[Item position entries]

= = = = = = =

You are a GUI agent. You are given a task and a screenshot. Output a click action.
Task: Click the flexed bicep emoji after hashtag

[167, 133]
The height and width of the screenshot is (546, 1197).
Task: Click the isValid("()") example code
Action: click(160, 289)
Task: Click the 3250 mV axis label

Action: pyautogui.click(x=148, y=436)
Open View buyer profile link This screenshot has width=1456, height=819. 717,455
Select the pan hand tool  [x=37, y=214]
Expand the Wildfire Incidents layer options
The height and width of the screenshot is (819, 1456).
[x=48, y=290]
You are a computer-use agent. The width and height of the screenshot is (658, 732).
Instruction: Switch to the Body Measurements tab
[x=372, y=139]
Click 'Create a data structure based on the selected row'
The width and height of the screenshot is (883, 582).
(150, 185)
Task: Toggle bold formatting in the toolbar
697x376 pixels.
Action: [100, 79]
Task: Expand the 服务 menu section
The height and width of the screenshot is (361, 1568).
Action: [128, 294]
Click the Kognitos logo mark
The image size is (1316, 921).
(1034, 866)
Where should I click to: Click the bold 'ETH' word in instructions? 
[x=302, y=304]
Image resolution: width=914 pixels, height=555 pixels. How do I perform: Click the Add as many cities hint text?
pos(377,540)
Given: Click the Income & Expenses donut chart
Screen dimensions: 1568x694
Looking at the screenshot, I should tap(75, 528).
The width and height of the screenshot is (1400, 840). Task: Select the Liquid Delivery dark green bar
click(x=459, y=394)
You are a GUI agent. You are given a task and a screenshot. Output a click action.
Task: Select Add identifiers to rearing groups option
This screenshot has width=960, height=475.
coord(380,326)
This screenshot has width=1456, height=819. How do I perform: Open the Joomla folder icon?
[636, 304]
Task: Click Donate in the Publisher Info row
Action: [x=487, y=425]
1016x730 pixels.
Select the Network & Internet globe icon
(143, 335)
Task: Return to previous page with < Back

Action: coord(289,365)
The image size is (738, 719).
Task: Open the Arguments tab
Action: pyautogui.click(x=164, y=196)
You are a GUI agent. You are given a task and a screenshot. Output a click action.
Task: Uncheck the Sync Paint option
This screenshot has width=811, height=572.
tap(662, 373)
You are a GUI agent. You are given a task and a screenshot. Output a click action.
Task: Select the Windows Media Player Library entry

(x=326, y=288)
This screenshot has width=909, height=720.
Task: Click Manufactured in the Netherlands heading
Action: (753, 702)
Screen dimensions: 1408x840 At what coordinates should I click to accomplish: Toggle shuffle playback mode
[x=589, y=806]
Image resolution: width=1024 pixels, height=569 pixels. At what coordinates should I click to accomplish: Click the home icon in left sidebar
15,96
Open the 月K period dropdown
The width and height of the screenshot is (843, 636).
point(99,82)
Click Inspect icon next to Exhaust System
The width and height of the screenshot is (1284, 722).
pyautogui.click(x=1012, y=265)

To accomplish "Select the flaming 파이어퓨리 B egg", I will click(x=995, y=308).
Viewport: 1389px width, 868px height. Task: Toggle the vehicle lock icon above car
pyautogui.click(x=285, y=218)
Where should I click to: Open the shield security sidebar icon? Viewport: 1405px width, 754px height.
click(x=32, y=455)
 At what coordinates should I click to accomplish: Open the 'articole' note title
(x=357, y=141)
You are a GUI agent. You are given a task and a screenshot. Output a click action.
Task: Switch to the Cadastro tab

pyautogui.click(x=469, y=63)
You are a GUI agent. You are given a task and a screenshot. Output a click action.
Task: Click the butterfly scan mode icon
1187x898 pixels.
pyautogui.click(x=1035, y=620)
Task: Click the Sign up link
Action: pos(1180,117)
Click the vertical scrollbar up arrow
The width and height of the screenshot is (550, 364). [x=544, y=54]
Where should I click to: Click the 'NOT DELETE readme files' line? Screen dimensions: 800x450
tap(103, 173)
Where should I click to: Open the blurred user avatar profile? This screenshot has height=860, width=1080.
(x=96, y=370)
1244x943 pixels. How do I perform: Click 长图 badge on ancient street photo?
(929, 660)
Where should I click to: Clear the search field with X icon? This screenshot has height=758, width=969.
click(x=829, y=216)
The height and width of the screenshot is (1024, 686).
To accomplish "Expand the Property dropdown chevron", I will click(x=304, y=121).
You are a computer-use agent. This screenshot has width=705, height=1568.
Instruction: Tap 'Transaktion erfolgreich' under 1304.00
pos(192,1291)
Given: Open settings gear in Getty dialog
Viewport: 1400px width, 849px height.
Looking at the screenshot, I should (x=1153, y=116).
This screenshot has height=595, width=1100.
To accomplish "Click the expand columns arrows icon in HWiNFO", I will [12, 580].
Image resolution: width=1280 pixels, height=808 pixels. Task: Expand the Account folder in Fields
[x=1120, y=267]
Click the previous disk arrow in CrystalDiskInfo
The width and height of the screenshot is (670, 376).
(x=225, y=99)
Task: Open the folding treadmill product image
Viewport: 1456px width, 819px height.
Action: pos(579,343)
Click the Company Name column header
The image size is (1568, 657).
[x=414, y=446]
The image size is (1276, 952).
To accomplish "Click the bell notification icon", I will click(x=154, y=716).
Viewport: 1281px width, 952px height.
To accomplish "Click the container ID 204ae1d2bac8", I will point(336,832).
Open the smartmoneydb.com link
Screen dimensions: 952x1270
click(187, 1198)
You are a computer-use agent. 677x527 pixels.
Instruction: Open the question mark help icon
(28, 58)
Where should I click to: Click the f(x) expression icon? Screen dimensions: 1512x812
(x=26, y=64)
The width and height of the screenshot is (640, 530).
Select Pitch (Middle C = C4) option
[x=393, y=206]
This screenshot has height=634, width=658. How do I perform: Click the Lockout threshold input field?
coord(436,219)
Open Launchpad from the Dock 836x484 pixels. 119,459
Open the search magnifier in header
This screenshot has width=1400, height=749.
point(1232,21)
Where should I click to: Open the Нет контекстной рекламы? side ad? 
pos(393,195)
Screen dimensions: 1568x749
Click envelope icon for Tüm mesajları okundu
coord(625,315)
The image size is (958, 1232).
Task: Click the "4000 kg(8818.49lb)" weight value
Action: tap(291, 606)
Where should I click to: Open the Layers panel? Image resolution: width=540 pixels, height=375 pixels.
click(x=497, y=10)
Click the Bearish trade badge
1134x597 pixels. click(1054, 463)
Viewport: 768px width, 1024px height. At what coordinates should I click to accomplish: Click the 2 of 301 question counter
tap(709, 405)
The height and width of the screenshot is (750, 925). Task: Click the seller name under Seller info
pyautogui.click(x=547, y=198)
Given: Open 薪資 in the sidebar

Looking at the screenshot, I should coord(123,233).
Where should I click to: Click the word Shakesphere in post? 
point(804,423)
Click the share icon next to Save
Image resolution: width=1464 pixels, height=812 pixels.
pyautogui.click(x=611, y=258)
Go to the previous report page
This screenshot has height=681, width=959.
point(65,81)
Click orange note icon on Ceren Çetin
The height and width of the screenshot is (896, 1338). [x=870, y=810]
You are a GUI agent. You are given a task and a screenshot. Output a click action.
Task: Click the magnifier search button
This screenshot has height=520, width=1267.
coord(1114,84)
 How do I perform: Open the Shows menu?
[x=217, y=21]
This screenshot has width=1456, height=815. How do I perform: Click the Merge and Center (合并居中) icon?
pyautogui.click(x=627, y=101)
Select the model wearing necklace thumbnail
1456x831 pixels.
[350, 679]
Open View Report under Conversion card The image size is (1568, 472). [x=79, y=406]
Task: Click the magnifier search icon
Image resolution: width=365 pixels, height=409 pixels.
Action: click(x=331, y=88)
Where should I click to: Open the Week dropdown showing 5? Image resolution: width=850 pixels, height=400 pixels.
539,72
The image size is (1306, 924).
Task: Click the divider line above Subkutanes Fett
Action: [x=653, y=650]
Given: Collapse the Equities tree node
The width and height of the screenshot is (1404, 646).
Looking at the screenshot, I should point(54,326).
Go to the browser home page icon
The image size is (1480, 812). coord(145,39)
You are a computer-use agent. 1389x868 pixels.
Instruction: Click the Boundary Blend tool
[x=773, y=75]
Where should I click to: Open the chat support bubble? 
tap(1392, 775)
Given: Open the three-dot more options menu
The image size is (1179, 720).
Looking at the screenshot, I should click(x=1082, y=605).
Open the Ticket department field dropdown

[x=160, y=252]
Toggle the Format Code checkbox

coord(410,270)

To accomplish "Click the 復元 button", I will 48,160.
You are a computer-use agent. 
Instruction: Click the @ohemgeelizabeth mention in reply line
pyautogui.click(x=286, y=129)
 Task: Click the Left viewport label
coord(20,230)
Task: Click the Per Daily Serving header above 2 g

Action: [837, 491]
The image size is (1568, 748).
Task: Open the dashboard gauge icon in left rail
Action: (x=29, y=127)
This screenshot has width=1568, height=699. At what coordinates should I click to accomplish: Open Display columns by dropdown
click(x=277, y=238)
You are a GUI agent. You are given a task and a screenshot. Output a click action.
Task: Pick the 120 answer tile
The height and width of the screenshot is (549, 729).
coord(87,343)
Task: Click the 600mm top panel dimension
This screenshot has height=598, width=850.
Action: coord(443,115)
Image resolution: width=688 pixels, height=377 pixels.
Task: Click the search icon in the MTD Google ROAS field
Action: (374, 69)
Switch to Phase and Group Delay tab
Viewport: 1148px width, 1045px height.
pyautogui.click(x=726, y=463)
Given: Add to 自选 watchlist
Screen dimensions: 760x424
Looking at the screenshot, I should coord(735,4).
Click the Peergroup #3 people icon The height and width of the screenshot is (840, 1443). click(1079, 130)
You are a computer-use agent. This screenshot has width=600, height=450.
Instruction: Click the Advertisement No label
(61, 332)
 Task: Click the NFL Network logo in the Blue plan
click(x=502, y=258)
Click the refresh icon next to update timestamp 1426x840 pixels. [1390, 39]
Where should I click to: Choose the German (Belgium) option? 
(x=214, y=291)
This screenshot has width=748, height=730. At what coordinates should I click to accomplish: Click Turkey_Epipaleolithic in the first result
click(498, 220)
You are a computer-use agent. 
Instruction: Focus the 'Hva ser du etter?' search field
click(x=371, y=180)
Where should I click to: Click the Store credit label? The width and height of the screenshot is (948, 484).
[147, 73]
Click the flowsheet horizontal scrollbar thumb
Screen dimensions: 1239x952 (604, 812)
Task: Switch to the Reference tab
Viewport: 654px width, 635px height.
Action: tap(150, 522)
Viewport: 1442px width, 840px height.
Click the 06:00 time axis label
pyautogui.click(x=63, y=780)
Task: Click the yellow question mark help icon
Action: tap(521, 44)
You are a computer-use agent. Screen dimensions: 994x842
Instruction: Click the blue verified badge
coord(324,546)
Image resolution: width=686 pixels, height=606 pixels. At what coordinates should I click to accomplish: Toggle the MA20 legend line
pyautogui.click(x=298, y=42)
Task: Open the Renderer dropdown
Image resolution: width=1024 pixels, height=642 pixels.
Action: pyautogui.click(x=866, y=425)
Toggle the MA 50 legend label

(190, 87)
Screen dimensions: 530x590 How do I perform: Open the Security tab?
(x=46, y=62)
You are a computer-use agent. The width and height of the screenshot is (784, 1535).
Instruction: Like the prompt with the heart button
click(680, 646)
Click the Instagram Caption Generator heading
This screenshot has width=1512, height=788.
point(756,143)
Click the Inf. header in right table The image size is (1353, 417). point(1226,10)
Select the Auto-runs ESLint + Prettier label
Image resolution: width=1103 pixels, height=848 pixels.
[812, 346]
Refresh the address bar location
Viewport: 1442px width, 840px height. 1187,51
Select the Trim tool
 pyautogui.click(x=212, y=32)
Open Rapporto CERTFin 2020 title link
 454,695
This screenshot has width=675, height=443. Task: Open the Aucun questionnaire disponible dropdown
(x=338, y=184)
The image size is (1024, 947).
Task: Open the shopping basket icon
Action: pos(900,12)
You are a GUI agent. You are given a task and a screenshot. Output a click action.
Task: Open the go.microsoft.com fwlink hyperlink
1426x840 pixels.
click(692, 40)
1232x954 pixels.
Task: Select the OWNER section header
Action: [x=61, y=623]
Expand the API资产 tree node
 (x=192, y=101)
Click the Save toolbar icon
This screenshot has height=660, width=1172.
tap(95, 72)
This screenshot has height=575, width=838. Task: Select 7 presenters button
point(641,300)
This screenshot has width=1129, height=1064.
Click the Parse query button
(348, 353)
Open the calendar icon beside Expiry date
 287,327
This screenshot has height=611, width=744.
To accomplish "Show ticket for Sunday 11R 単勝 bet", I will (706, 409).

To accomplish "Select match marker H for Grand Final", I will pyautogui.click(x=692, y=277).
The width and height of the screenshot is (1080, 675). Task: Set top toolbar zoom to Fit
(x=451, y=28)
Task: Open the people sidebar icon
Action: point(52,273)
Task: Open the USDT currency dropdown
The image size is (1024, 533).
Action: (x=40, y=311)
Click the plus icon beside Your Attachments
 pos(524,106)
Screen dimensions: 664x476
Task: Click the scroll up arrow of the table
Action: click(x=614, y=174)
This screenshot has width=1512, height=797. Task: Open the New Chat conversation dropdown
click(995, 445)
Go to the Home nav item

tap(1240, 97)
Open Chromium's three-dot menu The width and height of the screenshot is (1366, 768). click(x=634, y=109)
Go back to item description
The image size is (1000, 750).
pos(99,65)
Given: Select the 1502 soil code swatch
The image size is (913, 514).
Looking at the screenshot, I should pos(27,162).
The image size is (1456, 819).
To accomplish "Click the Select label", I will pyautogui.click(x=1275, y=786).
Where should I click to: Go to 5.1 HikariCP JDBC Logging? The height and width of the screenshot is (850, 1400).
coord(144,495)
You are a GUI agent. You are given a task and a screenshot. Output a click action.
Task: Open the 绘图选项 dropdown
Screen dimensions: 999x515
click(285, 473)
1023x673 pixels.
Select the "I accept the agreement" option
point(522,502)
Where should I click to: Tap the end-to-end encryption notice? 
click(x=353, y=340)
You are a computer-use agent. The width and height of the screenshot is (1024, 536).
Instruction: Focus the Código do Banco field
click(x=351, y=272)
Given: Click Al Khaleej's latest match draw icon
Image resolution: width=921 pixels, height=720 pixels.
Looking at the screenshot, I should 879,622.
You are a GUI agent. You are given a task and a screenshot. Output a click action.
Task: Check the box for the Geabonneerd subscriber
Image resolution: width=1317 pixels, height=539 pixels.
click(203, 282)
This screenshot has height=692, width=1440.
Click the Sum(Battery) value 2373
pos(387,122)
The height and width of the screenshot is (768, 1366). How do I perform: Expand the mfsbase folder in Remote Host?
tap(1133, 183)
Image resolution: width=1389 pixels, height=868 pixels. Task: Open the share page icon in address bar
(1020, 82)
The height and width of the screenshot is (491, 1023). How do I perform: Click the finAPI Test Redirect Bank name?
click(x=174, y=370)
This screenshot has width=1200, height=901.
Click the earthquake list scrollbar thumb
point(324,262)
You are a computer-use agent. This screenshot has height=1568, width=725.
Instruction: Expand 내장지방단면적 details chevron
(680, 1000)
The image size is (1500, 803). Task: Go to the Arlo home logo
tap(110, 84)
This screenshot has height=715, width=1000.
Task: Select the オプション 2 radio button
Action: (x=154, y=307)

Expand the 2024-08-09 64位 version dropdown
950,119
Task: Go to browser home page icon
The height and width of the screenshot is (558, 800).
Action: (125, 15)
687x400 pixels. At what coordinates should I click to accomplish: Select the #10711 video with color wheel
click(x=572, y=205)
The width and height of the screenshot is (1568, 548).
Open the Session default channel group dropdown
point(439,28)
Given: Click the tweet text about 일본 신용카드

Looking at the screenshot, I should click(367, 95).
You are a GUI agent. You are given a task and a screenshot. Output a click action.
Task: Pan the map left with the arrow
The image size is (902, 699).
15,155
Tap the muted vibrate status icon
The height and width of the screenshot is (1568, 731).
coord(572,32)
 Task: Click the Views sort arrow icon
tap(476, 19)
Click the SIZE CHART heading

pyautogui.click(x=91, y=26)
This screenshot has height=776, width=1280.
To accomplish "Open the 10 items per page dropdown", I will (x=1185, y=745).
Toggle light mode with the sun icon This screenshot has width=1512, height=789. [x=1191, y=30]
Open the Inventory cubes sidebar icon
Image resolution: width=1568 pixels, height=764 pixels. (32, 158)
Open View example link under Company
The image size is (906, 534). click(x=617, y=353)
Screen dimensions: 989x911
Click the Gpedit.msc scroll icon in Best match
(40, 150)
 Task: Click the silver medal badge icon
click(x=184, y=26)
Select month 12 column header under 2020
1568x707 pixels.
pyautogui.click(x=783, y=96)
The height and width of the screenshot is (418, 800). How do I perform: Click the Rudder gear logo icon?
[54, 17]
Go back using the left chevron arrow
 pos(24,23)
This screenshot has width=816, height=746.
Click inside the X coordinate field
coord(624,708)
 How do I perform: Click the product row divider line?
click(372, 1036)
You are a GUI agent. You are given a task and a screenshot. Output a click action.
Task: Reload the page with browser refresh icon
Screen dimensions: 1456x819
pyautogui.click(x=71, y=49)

= = = = = = =

## WHAT TO PRODUCE
Pick out each line of the records above that contains the string "columns", and copy those lines. Case counts.

## EXERCISE OUTPUT
To accomplish "Click the expand columns arrows icon in HWiNFO", I will [12, 580].
This screenshot has width=1568, height=699. At what coordinates should I click to accomplish: Open Display columns by dropdown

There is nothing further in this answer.